-- Supplied entries --
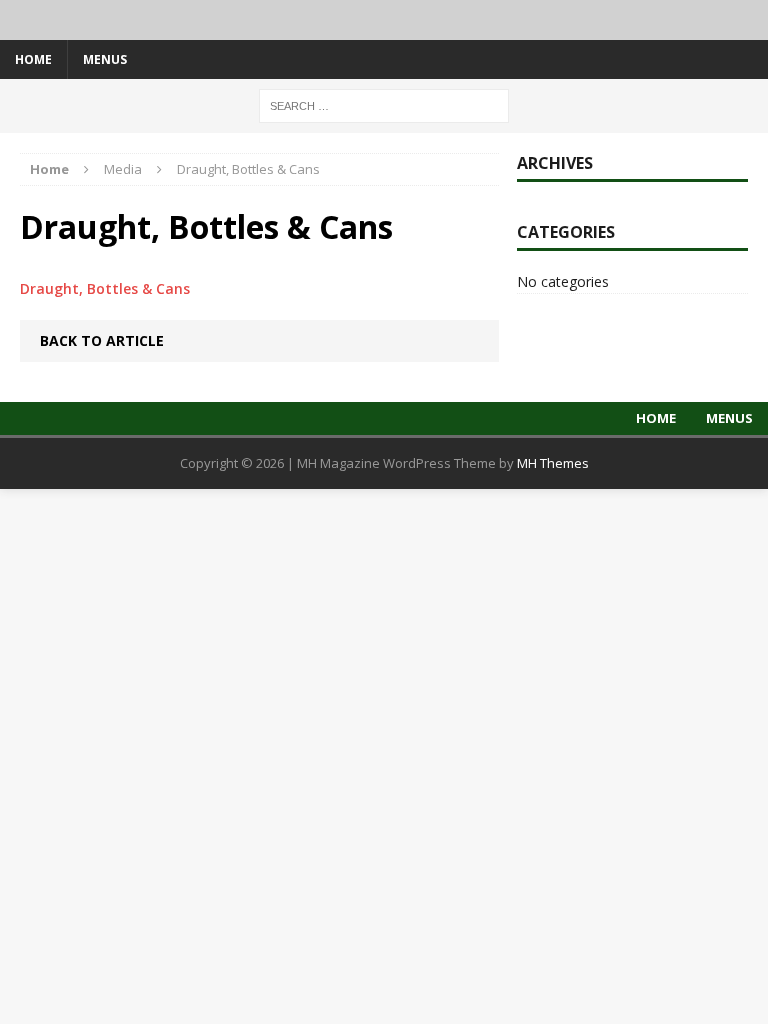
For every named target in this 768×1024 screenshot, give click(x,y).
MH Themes (553, 463)
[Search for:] (384, 104)
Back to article (102, 340)
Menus (105, 59)
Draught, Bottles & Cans (105, 288)
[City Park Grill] (384, 20)
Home (33, 59)
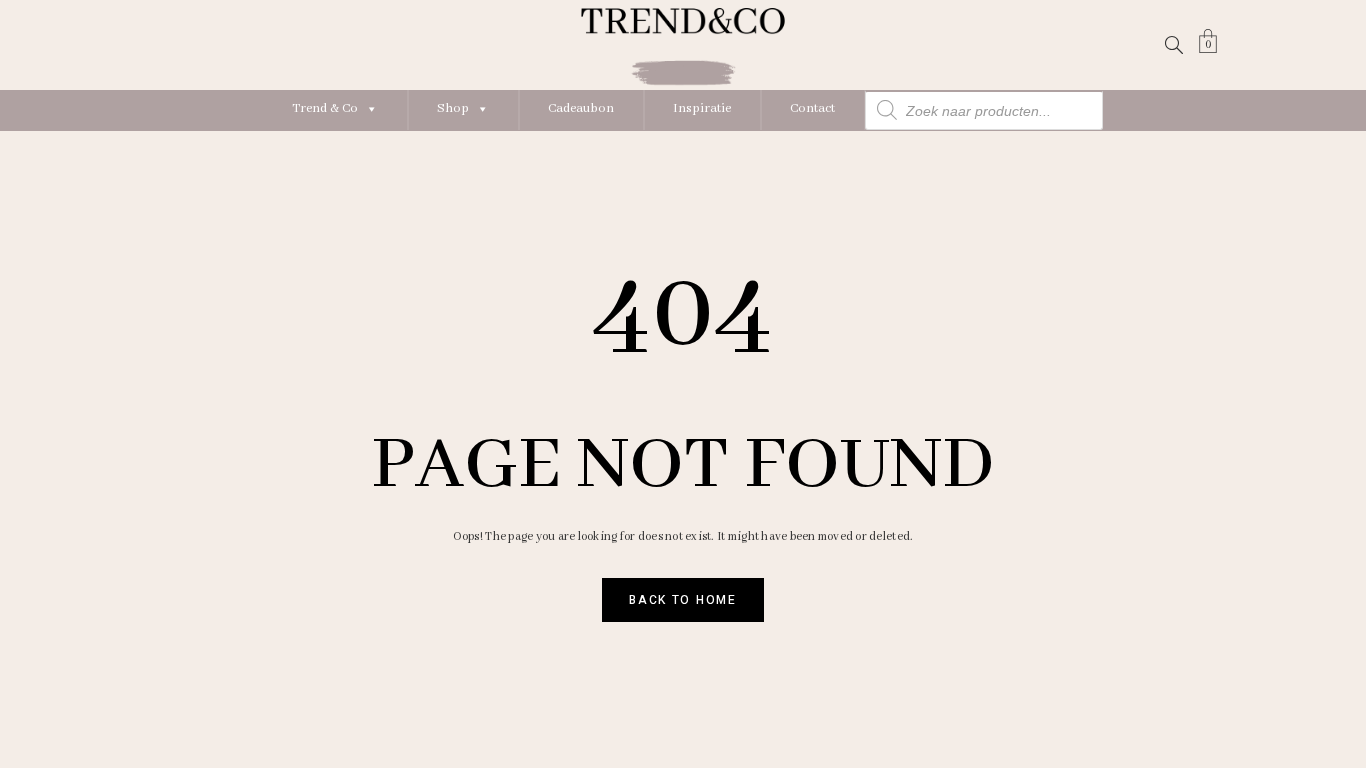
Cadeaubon (581, 108)
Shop (453, 108)
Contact (812, 108)
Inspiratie (702, 108)
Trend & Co (325, 108)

-- What you will do --
Please print out the entries above exactly. The pictures stay out.

-- Result for this exercise --
For every named target in this 768×1024 screenshot, give click(x,y).
MH Themes (553, 463)
[Search for:] (384, 104)
Back to article (102, 340)
Menus (105, 59)
Draught, Bottles & Cans (105, 288)
[City Park Grill] (384, 20)
Home (33, 59)
Cadeaubon (581, 108)
Shop (453, 108)
Contact (812, 108)
Inspiratie (702, 108)
Trend & Co (325, 108)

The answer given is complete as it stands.